REQUIREMENT
Going through the entries below, find how many lines hold "page", then give that number alone.
(RECORDS SHOWN begins)
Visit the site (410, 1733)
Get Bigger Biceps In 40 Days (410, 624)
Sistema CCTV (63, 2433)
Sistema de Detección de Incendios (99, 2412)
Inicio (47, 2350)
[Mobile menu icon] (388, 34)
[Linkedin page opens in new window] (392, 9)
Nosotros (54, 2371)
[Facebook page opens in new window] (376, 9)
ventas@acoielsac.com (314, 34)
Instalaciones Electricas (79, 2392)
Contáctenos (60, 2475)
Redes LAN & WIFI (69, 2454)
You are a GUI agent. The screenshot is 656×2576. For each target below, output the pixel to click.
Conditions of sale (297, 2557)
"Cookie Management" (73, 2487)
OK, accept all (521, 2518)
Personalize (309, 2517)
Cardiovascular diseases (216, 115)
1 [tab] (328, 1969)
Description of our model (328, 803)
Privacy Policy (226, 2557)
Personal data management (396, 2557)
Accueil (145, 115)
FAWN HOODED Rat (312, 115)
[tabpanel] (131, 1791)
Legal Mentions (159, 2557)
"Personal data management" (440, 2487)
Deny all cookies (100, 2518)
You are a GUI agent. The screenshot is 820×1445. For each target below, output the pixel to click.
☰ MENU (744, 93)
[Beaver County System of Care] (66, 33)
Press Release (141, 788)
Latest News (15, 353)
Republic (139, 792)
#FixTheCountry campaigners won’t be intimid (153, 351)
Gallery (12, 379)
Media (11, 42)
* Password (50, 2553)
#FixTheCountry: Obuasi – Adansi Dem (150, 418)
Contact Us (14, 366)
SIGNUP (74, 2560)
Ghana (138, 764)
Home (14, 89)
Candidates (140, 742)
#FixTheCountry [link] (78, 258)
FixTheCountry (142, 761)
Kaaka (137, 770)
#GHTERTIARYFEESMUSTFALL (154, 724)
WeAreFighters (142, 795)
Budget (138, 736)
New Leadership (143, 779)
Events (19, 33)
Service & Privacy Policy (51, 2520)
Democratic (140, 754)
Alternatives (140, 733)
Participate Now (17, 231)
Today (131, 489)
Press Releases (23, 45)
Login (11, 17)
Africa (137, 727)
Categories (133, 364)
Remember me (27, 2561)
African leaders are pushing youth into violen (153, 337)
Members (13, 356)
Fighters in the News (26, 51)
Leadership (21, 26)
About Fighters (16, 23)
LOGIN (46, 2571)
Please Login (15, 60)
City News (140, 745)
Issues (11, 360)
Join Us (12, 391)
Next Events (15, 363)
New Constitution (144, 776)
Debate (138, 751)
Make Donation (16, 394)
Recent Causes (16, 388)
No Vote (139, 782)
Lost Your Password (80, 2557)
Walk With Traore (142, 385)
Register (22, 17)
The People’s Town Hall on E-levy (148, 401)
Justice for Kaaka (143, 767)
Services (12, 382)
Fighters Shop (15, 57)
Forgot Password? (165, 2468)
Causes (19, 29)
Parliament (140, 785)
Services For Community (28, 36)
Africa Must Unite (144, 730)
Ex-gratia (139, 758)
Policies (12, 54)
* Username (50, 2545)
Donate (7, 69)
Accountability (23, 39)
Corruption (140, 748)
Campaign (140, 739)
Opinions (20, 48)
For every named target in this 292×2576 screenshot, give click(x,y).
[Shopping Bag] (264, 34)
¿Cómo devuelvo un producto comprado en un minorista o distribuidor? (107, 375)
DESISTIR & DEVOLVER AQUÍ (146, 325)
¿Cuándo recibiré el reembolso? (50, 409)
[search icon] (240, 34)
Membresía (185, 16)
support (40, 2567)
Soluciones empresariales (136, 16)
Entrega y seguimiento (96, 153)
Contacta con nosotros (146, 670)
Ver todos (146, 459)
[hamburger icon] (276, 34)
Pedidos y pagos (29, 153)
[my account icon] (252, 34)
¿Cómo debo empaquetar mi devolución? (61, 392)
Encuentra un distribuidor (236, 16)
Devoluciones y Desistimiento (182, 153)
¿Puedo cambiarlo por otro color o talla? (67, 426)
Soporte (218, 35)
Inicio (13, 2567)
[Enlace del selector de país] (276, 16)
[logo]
(RECORDS SHOWN ends)
TASK RESPONSE
2